Il secondo luogo in cui ha preso vita il progetto è quello del centro polifunzionale Sandro Pertini, frazione Bettola, il 22 aprile: dopo aver partecipato a due incontri preliminari di preparazione con l’artista i ragazzi hanno individuato simbologie che meglio rappresentano la loro idea di città e studiato un modello di opera che ha permesso a tutti di esprimersi attraverso un segno grafico in uno dei quartieri delle
“strade incrociate” che l’artista ha tracciato sul muro. In ogni quartiere sono stati disegnati simboli/volti/oggetti da ciascuno dei partecipanti. All’evento hanno preso parte cittadini di tutte le età e in particolare una trentina di ragazzi e ragazze sia italiani che stranieri tra i 15 e i 19 anni.

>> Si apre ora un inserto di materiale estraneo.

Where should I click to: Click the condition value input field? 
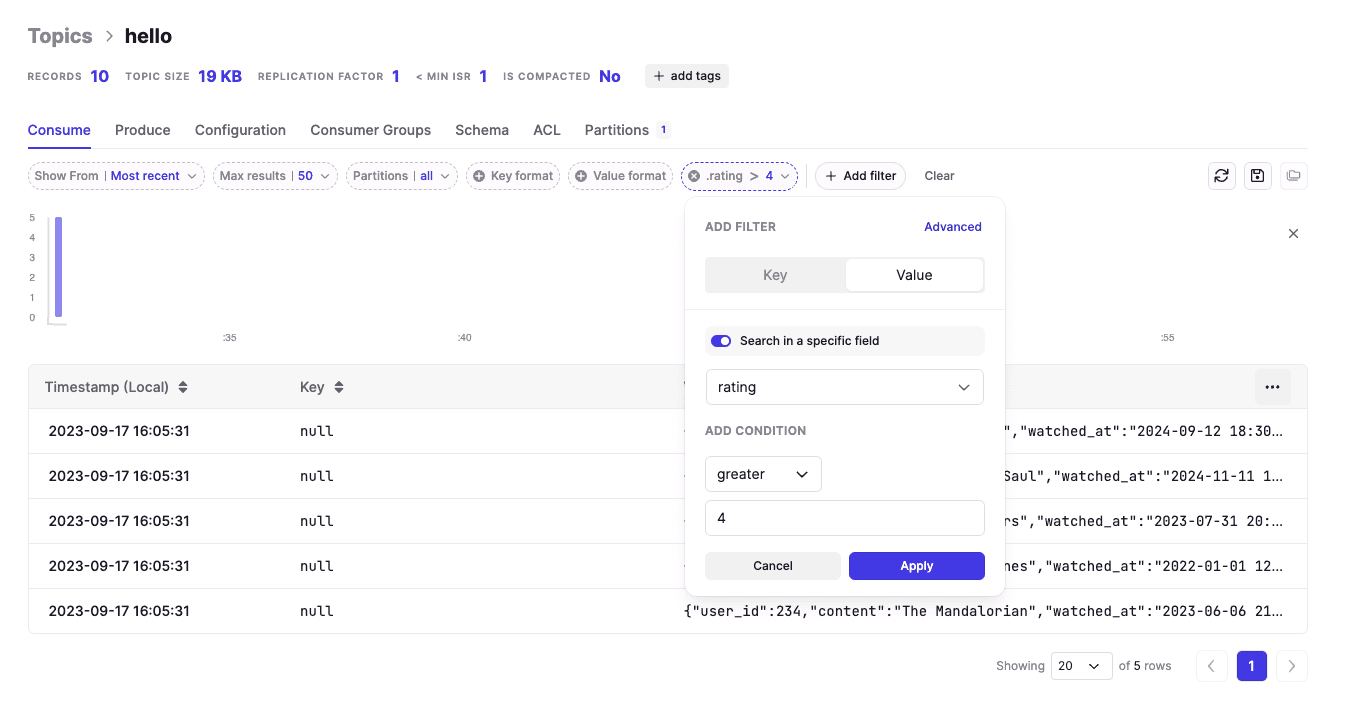click(x=844, y=518)
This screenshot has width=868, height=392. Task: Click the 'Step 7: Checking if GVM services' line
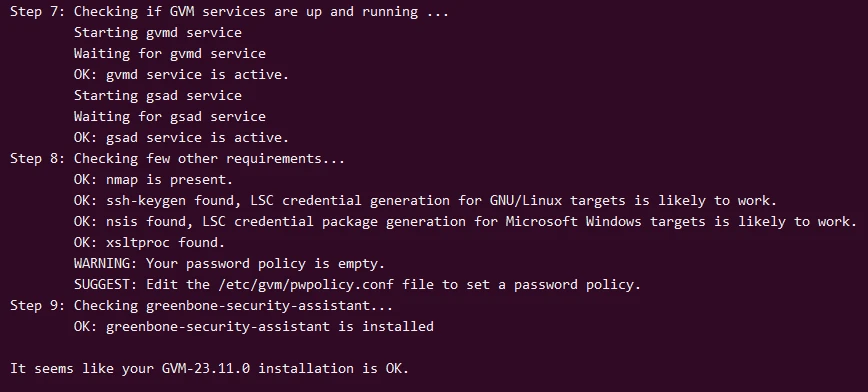pos(229,12)
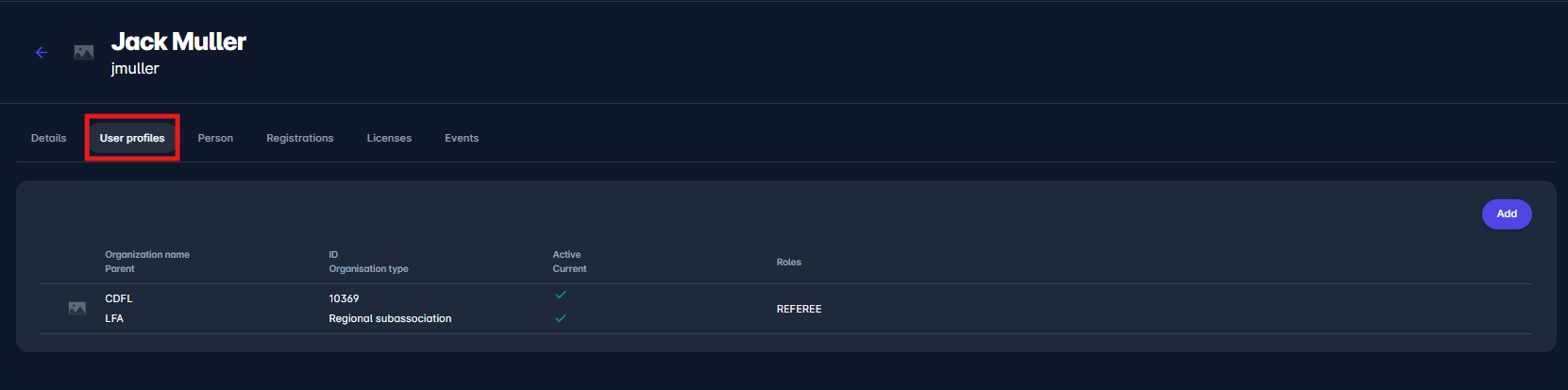This screenshot has width=1568, height=390.
Task: Click the CDFL organization name
Action: click(x=119, y=298)
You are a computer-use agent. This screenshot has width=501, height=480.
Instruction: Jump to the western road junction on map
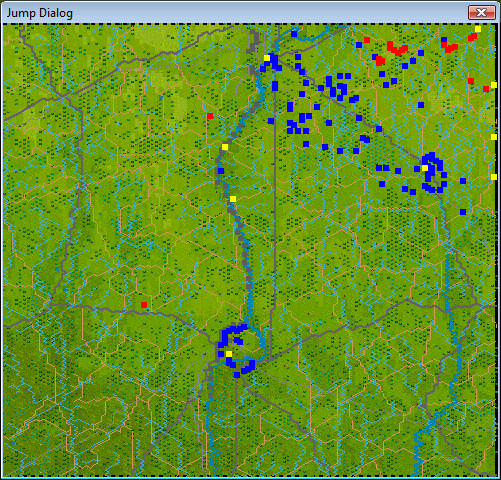point(62,97)
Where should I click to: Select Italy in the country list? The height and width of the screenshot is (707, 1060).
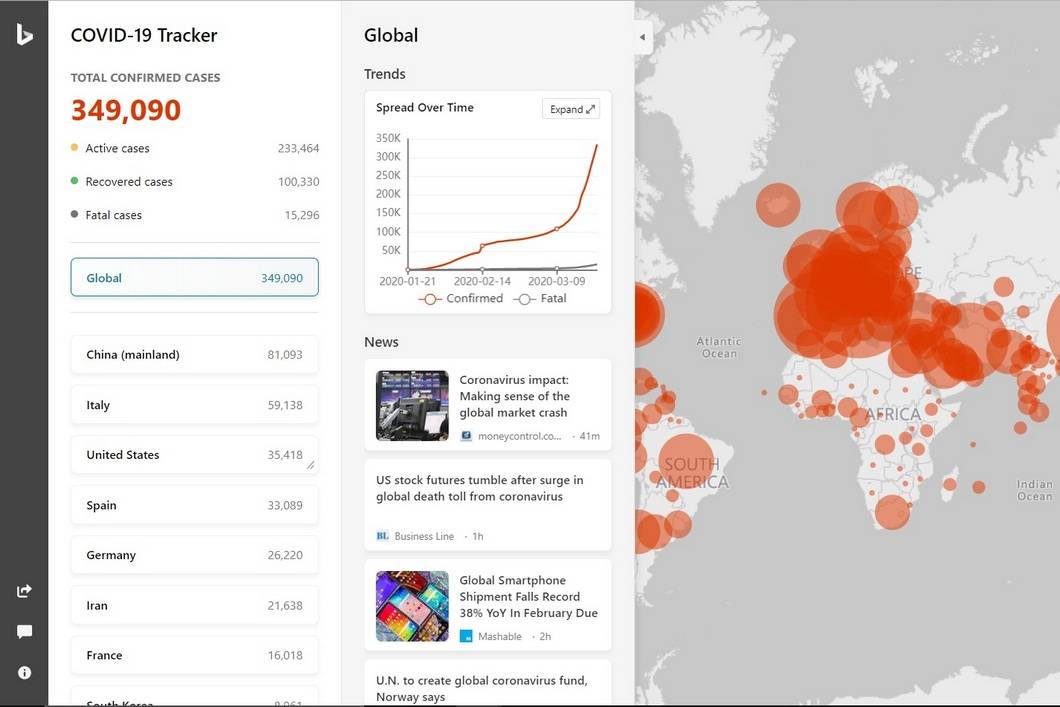tap(194, 405)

La prossima tappa vedrà lo sport al centro dell’opera. I ragazzi e due artiste chiederanno ai cittadini di rappresentare graficamente un concetto o un oggetto che per loro sia rappresentativo del fare sport. Le tavole saranno realizzate all’interno di un evento cittadino il 28 maggio e saranno poi collocate in un edificio pubblico (palestra o biblioteca) a testimonianza del lavoro partecipato.